***** Data excerpts *****

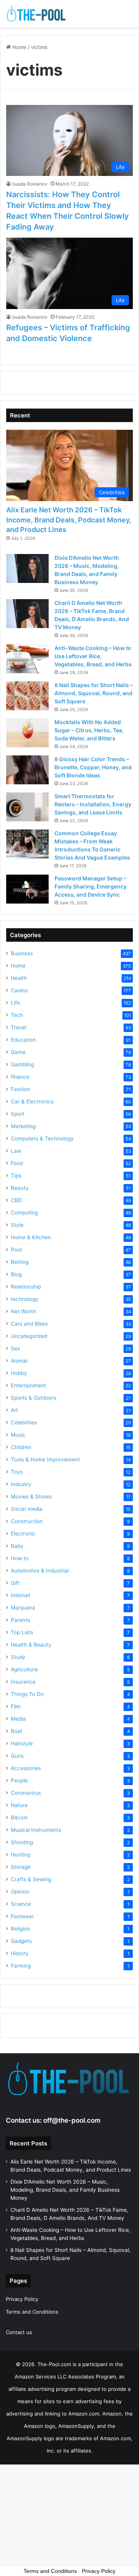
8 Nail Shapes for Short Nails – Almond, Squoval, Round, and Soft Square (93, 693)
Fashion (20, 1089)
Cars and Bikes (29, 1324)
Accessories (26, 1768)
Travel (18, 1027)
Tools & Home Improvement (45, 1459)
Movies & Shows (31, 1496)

*****
***** Data excerpts *****

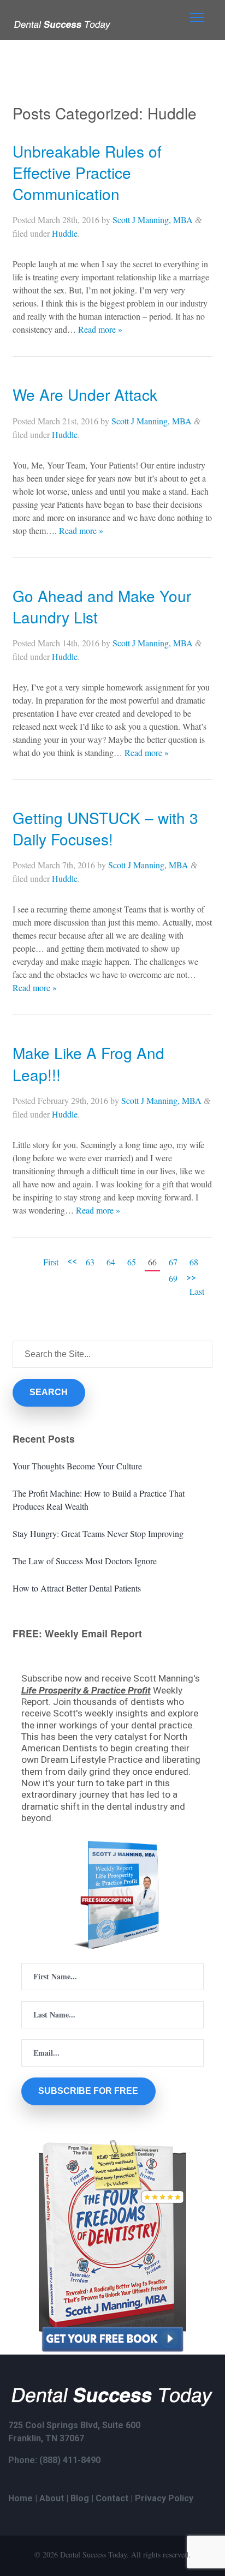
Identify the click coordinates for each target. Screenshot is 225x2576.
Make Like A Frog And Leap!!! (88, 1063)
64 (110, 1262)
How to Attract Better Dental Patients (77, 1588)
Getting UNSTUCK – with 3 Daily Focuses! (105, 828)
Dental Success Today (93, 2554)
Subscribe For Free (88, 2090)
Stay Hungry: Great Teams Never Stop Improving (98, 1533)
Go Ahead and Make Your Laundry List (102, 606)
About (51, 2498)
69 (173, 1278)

*****
***** Data excerpts *****

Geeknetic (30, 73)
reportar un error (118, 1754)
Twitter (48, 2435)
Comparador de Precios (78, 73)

*****

#### [What is required]
Each line above with the string "Dental" should be reported in full.

#### [Answer space]
How to Attract Better Dental Patients (77, 1588)
Dental Success Today (93, 2554)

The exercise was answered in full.